At times, companies provide ready glossaries of technical words for additional support. But one of the real dangers in the business is for the meanings of words to be twisted out of context. Translations thus require thorough inspection, says Rohit Dutta, managing director of syselog India Pvt. Ltd, a subsidiary of euroscript International. He offers an example of an error that might be easy to commit: To say “energy cannot be created” is not quite the same as “power cannot be generated”. To avoid such errors, most agencies resort to what they call “reverse translation”, or getting drafts double-checked by other translators.

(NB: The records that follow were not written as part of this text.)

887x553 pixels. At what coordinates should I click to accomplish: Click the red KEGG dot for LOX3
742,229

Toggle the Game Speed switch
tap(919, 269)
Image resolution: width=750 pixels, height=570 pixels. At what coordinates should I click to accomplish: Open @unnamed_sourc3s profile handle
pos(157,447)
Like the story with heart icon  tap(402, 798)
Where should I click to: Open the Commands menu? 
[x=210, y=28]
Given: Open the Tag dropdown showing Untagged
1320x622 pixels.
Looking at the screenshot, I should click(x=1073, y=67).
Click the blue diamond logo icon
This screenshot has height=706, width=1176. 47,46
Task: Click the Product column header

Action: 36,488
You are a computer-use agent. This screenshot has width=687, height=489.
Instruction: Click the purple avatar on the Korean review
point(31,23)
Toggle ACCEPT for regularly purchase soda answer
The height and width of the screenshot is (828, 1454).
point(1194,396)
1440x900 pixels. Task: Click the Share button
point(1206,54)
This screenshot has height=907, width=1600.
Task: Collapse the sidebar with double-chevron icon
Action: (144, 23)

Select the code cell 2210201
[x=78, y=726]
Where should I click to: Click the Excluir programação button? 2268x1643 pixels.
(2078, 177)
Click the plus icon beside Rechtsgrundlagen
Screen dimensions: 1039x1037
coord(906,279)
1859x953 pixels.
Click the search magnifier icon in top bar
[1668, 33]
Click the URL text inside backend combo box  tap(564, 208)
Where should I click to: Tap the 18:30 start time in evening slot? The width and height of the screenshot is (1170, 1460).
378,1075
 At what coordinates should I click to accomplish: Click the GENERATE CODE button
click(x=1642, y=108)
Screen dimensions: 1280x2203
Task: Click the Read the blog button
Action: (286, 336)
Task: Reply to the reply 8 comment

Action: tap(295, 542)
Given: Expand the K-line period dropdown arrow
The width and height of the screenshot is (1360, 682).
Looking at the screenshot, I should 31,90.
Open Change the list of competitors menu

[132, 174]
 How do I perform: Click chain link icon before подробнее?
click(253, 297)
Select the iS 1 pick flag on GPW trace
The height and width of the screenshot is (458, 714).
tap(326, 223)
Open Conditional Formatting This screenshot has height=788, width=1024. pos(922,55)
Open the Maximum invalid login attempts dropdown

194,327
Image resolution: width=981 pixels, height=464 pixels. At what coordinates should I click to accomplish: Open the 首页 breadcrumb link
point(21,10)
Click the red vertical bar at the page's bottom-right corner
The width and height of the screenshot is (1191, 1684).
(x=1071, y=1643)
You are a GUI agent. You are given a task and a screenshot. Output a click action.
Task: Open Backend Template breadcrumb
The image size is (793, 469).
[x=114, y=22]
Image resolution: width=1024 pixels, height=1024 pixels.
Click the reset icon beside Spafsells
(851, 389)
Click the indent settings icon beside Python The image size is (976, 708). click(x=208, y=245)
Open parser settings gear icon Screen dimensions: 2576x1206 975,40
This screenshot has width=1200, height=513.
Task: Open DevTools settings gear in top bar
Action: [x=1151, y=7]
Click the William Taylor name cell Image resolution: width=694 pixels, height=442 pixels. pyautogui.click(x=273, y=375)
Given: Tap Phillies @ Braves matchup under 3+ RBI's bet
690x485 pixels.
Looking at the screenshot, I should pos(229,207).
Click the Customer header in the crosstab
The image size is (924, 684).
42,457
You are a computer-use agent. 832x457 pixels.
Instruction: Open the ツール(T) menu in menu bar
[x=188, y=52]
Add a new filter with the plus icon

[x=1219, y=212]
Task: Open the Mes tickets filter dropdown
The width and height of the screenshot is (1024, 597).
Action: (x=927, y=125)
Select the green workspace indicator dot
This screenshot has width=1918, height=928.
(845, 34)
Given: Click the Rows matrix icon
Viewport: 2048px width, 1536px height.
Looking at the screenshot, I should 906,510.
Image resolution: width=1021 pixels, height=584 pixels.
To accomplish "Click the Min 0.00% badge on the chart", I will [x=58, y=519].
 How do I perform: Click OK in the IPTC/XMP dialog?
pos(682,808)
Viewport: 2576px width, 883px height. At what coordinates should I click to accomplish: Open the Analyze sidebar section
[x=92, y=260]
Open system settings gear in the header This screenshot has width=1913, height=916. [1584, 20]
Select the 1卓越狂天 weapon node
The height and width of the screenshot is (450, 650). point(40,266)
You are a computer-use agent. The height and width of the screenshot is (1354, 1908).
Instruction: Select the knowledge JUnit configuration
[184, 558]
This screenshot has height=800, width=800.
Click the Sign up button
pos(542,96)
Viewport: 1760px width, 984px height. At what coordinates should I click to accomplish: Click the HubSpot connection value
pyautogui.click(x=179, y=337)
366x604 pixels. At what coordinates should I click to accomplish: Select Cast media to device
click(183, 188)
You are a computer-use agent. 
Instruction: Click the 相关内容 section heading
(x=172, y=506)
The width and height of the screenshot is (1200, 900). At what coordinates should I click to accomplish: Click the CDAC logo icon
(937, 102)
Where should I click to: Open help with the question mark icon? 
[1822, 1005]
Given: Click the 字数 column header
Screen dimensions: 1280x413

Translators such as Tan, mostly home-based workers, encounter a problem of another kind: timely payment. While industry rates work out to Rs2-5 per word, it isn’t always easy to collect paychecks after the task is completed. To discuss these issues, and larger topics such as the role of translators in nation-building, ITA is organizing a seminar in New Delhi on 16-19 December.
Tan says he still enjoys his job, and as a professional it’s his duty to manage crises emerging out of communication gaps and help different parties overcome language barriers. “Sometimes,” he says, in a small echo of his Buddhist mien, “translators have to play the role of a peacemaker too.”